- **What this task involves**:
In the passage on the HIPHOP program, reproduce word for word the part from "HIPHOP also supports" to "in both programs.".

HIPHOP also supports the Community Health Initiative (CHI), in which medical students present health workshops at community sites, shadow a physician who provides services to the indigent population at the Robert Wood Johnson AIDS Program and Rutgers Eric B. Chandler Health Center, and participate in community outreach throughout New Brunswick. Up to 600 students volunteer annually in both programs.

“When health care students become knowledgeable about the people they serve, they are better able to practice patient-centered medicine,” says Susan Giordano, HIPHOP program coordinator. “Our goal is for student leaders to promote and advocate for the community by instilling humanism in medicine.”

As of the 2010 census, approximately 34 percent of New Brunswick residents live in poverty. Each summer, Giordano runs an internship for HIPHOP’s incoming student leaders that introduces them to partner organizations and takes them on a community tour to teach about the logistical challenges residents – without a car and on tight budgets – face in eating healthy, accessing medical care and obtaining support.

“The tour is eye-opening,” says Gloria Chen, CHI student director and second-year medical student. “It makes us aware of how difficult it is for our patients to have healthy lifestyles. There are a lot of services they can’t access since they don’t have transportation.”

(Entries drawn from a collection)
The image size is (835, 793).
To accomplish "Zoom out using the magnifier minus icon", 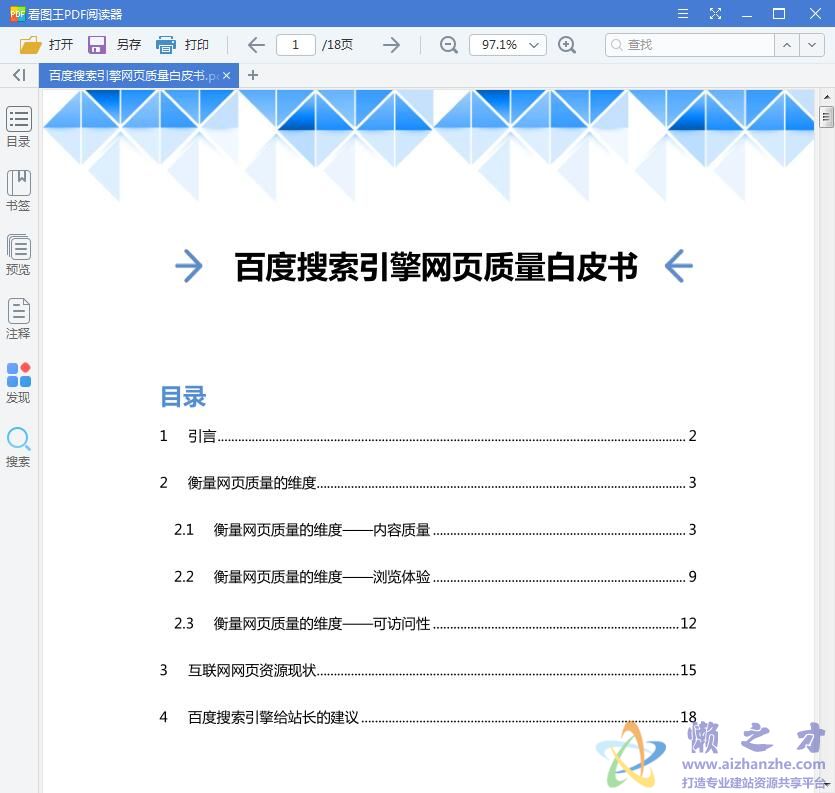I will pos(447,44).
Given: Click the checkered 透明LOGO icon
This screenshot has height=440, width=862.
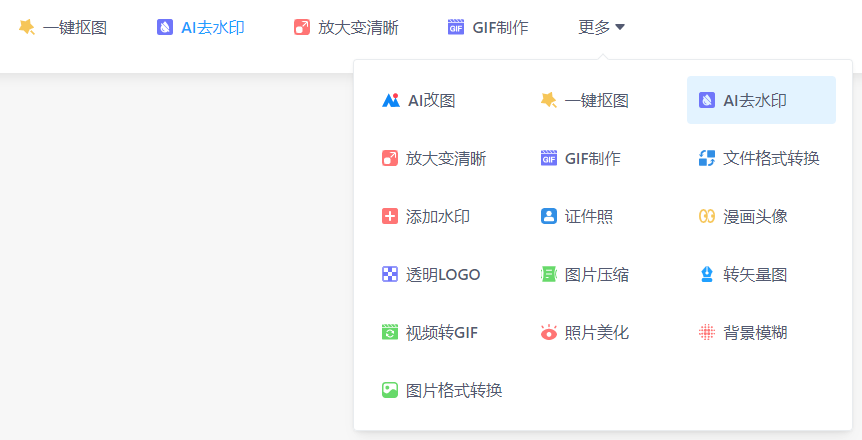Looking at the screenshot, I should pyautogui.click(x=390, y=274).
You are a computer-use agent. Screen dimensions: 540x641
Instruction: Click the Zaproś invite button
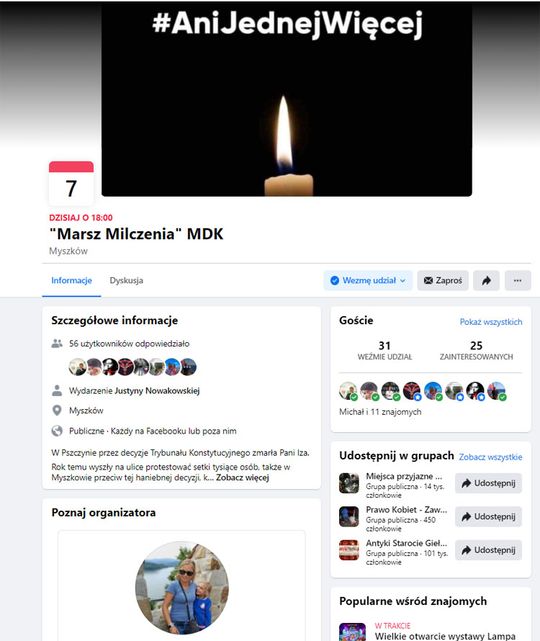443,280
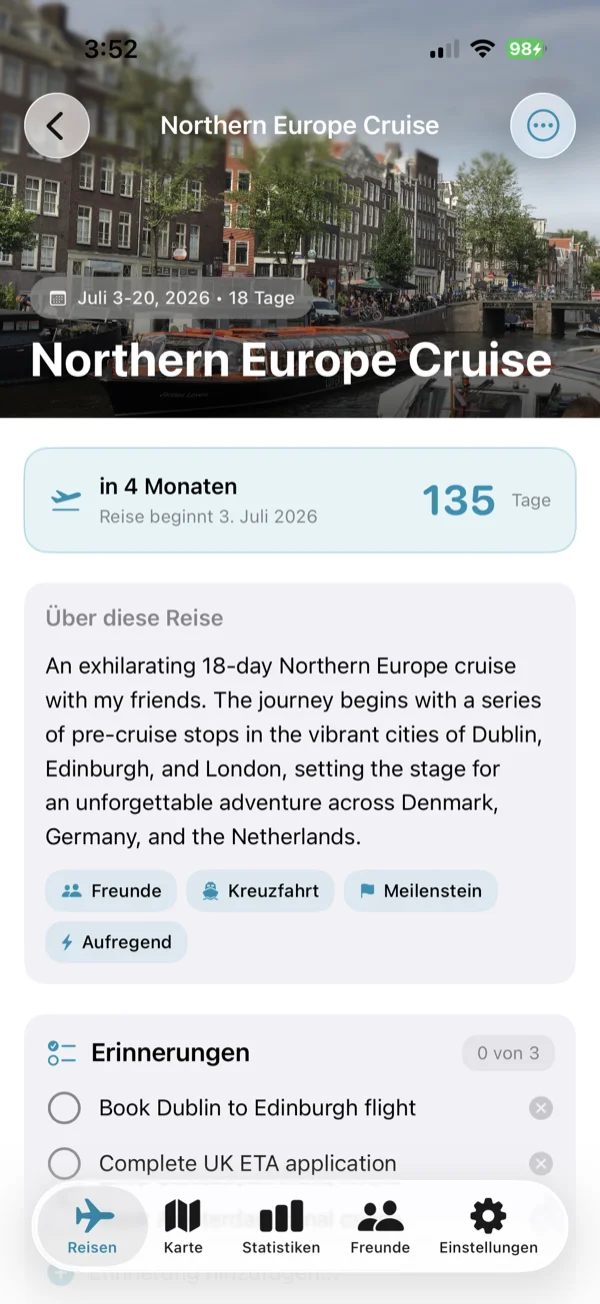Click the calendar icon beside Juli 3-20, 2026
The height and width of the screenshot is (1304, 600).
[x=59, y=297]
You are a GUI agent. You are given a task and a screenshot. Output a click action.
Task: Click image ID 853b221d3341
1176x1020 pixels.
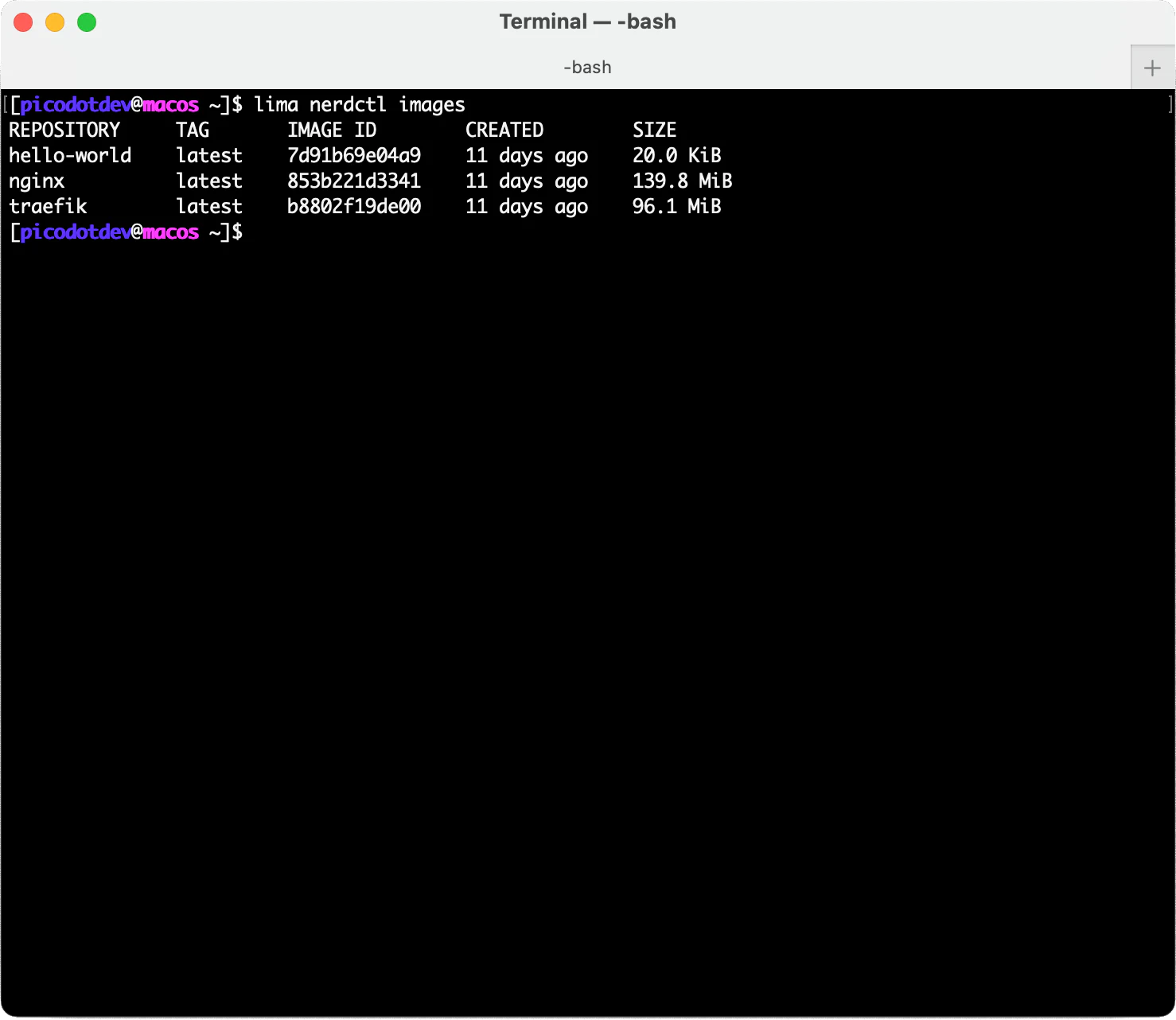[354, 181]
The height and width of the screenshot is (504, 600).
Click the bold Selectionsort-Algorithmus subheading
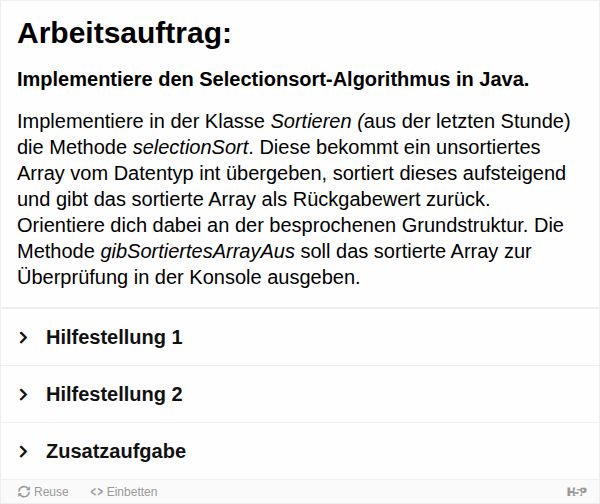pos(273,80)
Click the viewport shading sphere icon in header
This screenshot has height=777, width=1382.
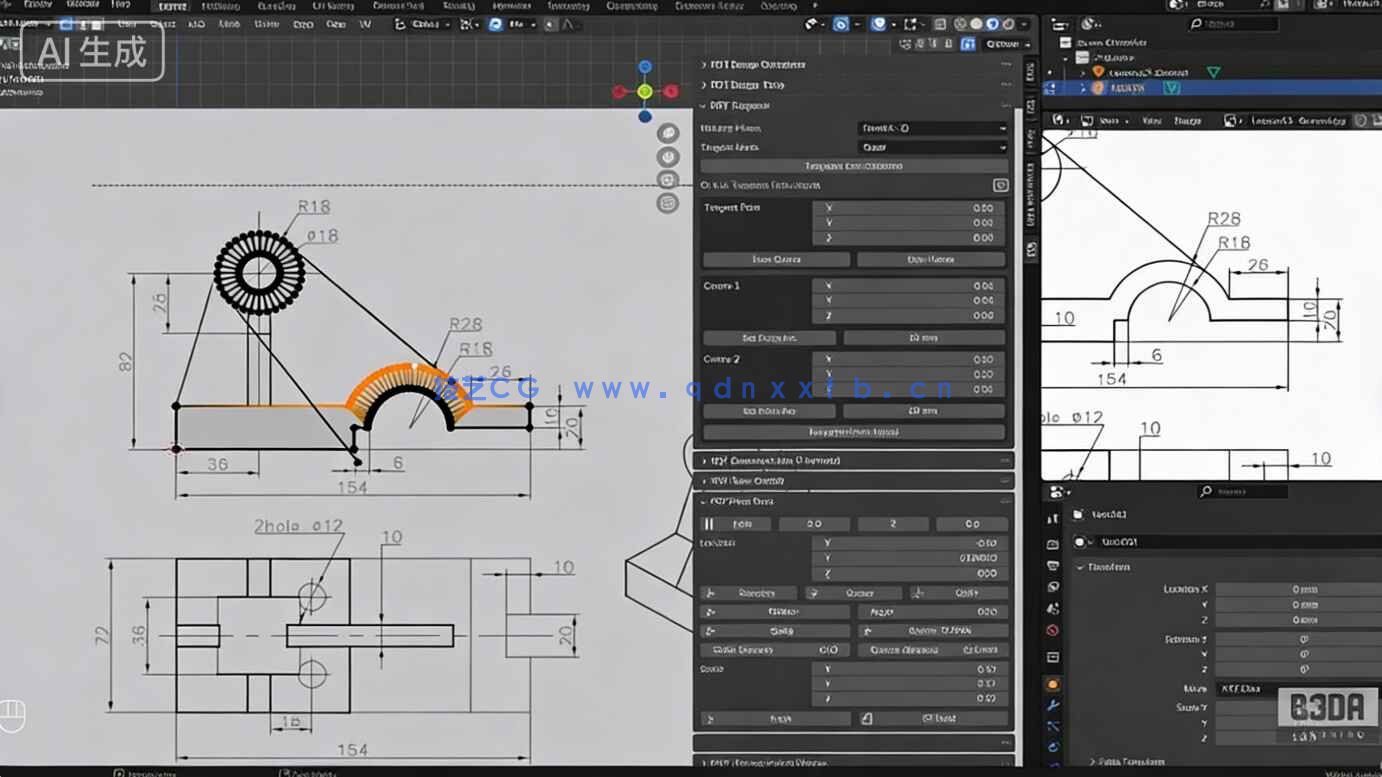(x=976, y=22)
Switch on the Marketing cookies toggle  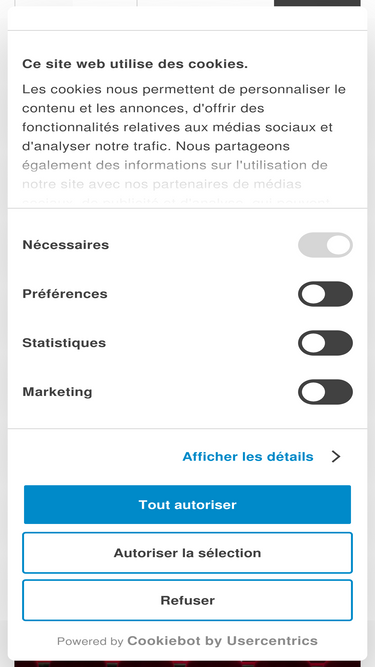click(x=325, y=392)
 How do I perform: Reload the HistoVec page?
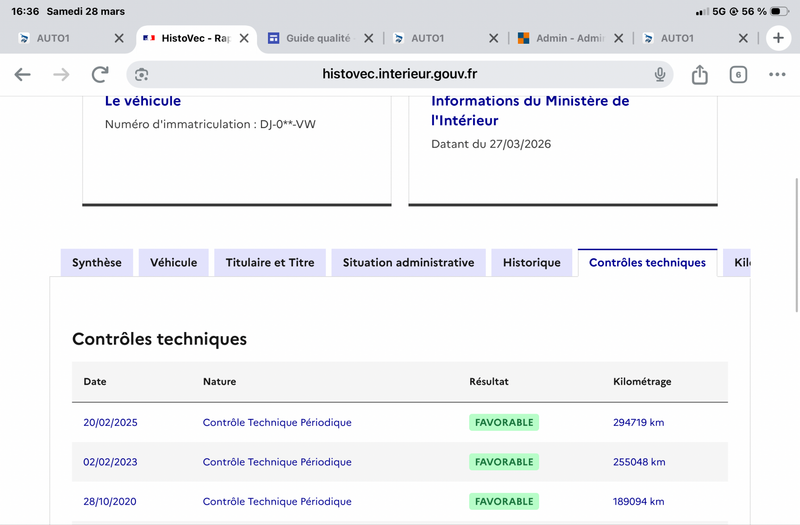100,75
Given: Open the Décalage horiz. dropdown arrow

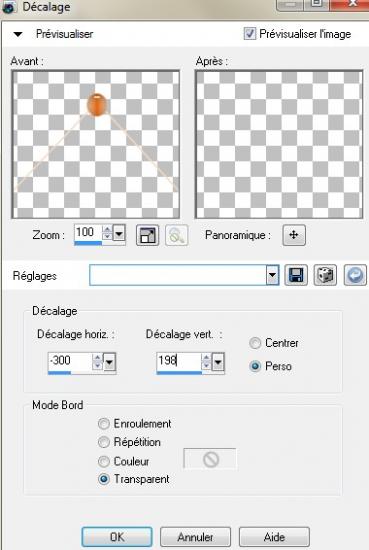Looking at the screenshot, I should pos(109,362).
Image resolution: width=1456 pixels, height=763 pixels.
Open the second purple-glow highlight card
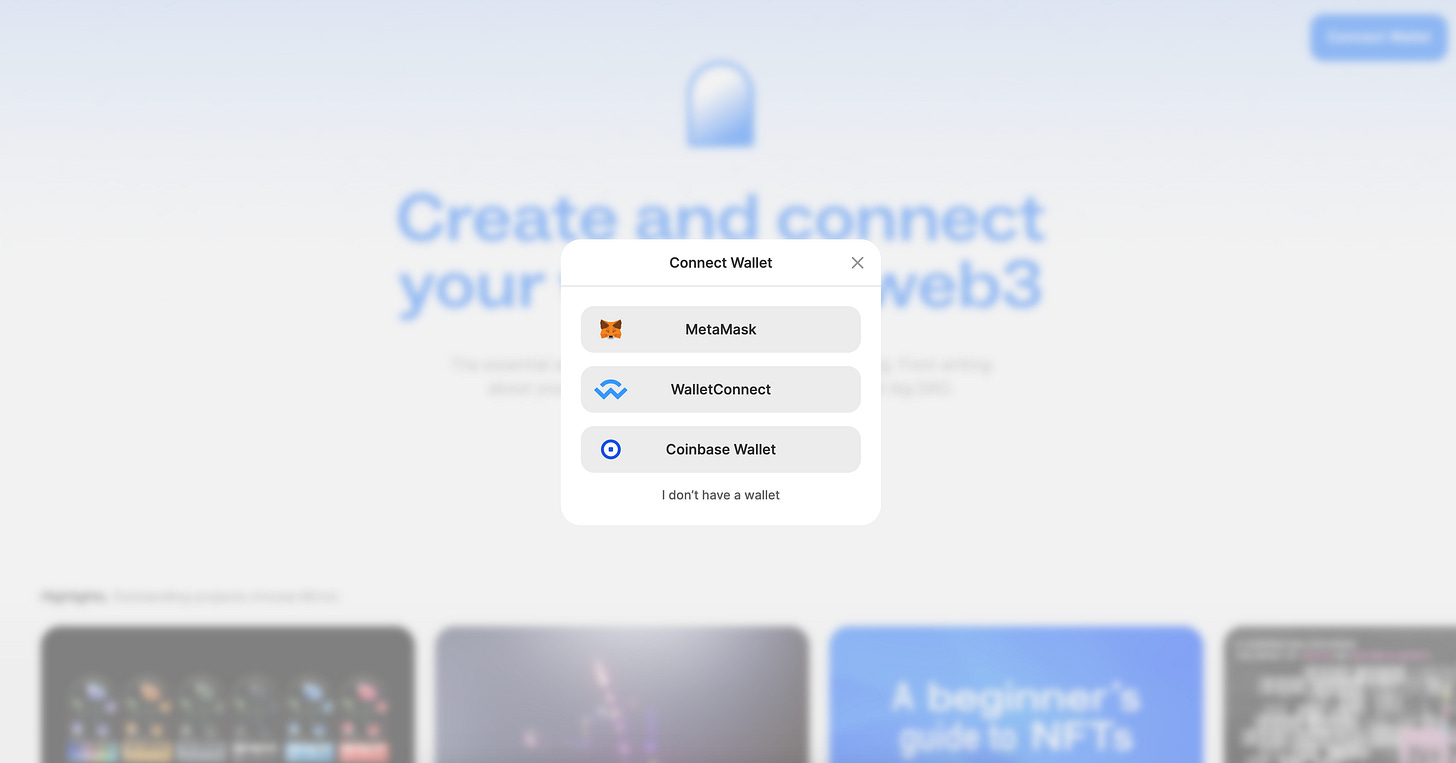point(622,694)
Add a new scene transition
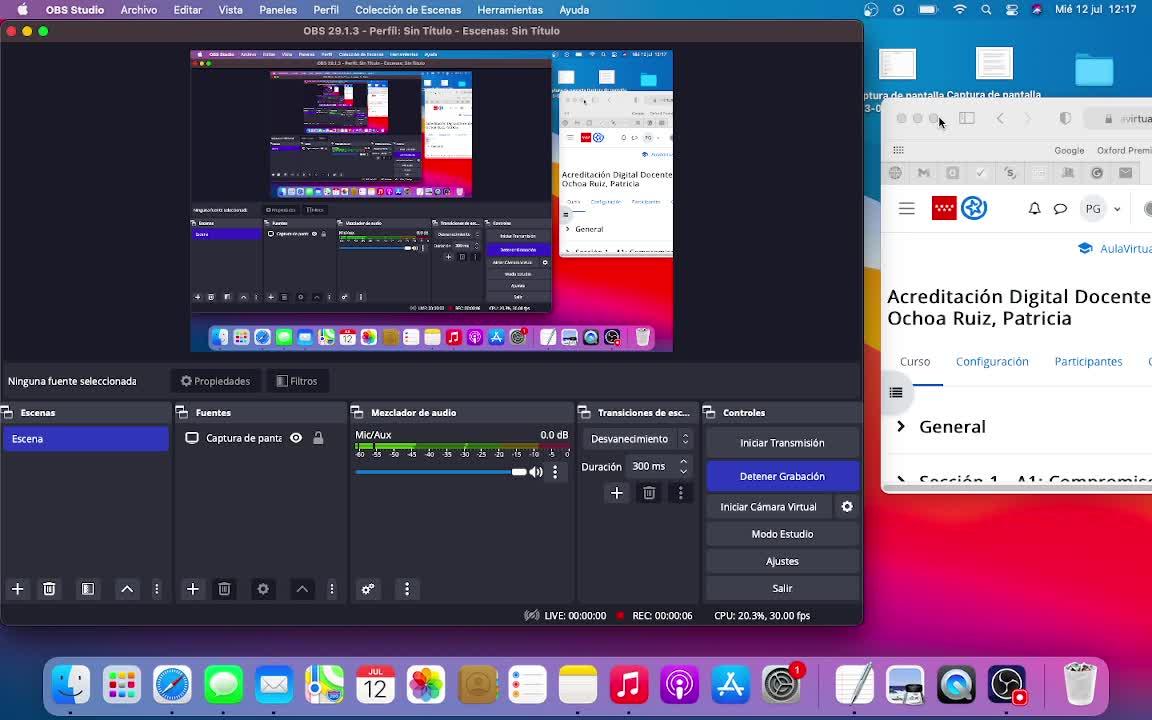The height and width of the screenshot is (720, 1152). coord(617,493)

- **Task response**:
HIPHOP also supports the Community Health Initiative (CHI), in which medical students present health workshops at community sites, shadow a physician who provides services to the indigent population at the Robert Wood Johnson AIDS Program and Rutgers Eric B. Chandler Health Center, and participate in community outreach throughout New Brunswick. Up to 600 students volunteer annually in both programs.